De ziel van gestorvene staat op de voorplecht. Ze is mooi heldergeel geschilderd en tegelijk het centrum van het verhaal en ruimtelijk ogenschijnlijk onopvallend links onderin het omslagplaatje als geheel geplaatst. Voor haar staat dwars op de boot een even gele kist. Die kist past niet in mijn uitleg dus daar had ik gewoon overheen gekeken... – zo werken de zintuigen en het brein.
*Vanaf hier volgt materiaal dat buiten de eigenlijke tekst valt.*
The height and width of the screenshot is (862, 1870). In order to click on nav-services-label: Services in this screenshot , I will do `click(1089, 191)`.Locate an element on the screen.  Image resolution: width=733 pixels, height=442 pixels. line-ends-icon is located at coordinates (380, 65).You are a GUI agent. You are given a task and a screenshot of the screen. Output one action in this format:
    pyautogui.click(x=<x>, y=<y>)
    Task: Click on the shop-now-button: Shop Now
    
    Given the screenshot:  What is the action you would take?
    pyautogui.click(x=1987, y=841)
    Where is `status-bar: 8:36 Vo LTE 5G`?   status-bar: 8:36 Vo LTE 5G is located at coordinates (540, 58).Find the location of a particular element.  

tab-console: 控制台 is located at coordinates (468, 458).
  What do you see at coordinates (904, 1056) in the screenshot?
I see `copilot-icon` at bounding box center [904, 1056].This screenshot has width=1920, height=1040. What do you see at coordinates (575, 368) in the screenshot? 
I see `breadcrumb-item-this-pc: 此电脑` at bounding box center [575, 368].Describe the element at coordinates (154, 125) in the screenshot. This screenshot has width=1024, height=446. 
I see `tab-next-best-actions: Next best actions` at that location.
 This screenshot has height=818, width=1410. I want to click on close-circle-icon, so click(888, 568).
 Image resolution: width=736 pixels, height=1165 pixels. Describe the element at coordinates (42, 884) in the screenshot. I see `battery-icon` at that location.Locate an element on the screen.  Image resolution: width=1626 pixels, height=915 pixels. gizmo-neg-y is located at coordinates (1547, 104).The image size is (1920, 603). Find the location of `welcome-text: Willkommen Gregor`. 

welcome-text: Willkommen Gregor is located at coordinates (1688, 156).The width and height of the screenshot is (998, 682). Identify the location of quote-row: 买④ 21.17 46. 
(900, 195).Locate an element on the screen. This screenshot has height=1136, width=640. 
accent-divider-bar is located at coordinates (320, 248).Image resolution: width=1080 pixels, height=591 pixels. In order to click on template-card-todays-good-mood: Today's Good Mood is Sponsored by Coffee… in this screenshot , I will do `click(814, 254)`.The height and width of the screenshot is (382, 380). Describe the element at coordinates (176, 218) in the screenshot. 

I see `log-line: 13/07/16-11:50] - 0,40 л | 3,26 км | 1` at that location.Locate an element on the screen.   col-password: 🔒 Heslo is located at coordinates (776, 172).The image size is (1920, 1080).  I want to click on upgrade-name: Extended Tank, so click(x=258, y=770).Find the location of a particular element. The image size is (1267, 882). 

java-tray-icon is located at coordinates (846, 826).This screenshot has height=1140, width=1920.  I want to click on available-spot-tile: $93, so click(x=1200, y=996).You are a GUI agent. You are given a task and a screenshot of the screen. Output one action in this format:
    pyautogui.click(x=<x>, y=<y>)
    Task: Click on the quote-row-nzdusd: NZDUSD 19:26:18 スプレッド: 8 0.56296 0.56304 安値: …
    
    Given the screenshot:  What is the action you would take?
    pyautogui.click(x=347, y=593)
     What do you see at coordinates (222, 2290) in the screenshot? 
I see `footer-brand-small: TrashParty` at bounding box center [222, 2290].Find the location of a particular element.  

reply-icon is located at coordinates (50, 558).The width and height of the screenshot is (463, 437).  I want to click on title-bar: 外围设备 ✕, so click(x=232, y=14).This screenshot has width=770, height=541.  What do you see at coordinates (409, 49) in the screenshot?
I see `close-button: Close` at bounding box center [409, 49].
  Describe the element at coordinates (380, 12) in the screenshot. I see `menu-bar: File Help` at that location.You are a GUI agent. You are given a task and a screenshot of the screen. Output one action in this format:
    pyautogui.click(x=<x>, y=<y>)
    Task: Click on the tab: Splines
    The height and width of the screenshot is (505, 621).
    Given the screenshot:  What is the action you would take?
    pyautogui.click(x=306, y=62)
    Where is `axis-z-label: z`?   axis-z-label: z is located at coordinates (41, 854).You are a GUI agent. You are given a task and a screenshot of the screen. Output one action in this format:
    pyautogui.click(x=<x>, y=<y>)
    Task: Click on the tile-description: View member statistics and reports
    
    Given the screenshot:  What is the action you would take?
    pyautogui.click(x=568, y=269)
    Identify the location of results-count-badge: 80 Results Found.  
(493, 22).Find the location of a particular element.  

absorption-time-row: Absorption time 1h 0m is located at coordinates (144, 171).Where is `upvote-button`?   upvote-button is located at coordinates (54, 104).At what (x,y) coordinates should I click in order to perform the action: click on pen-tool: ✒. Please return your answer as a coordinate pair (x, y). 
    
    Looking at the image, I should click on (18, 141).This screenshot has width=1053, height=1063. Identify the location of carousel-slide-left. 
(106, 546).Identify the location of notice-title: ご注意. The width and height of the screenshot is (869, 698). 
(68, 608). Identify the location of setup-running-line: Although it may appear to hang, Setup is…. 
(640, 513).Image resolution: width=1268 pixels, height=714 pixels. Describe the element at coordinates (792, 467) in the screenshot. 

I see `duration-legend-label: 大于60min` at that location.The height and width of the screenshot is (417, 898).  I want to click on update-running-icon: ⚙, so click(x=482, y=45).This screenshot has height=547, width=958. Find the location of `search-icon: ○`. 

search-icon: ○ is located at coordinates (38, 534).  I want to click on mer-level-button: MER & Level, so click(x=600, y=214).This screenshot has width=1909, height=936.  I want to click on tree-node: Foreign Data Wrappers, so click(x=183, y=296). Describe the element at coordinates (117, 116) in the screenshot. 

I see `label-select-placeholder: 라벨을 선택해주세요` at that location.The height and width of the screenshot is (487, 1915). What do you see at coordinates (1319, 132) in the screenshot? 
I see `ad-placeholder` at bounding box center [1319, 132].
Rechts rijst, heel symbolisch, een onecht groot brein uit het water, maar het grootste deel van het brein valt buiten het beeld. Het brein als beeld voor de ziel is een fragment, hoogstens “het topje van de ijsberg”; de ziel als geheel kun je niet zien.
Een kunstenaar kan alleen in het gemoed van de kijker een innerlijk beeld van de ziel oproepen. Mooi dubbelzinnig is ook de achtergrond van het plaatje: een vaag bos van nauwelijks gevormde donkere bomen. Hun ongevormdheid en donkere kleuren suggereren het hiernamaals – de ziel van de gestorvene gaat naar de onderwereld. Maar in de onderwereld is geen leven in biologische zin, dus daar zijn geen bomen. Daardoor wordt meteen ook de suggestie gewerkt dat het misschien niet een gestorven ziel is op weg naar het hierna, maar een ongeboren ziel die in omgekeerde richting vanuit het hiervoormaals naar het aardse hier en nu geroeid wordt.
Dit ging twee weken geleden allemaal door me heen toen ik het boekje in handen kreeg... – nou, mooi niet dus. Volgens Bert Keizer zijn de roeier en de gele gestalte neurowetenschappers die op weg zijn om de ziel in het brein te begraven.
Hoe verzint een mens (Bert Keizer) het – maar even goed: wat kan een mens (ik) zich vergissen! Hoewel... “vergissen”...? Ik heb gewoon mijn eigen invulling gegeven aan het beeld. Dat mag, daar zijn beelden voor. Juist daardoor bevestigen beelden en onze reacties erop het bestaan van de vrije wil. En juist dát, de realiteit van de vrije wil, wordt door Keizer in dit echt ietwat geniale boekje uitgewerkt. Dick Swaab en Victor Lamme en de andere profeten van “wij zijn ons brein” en “de vrije wil bestaat niet” zijn gewoon hooligans. Koop en lees het boekje “Waar blijft de ziel?” en word wijs. Het is uitgegeven door Uitgeverij Lemniscaat in Rotterdam Kralingen. Lemniscaat is ook de uitgeverij die, een jaar of tien geleden, de Maand van de Filosofie startte.’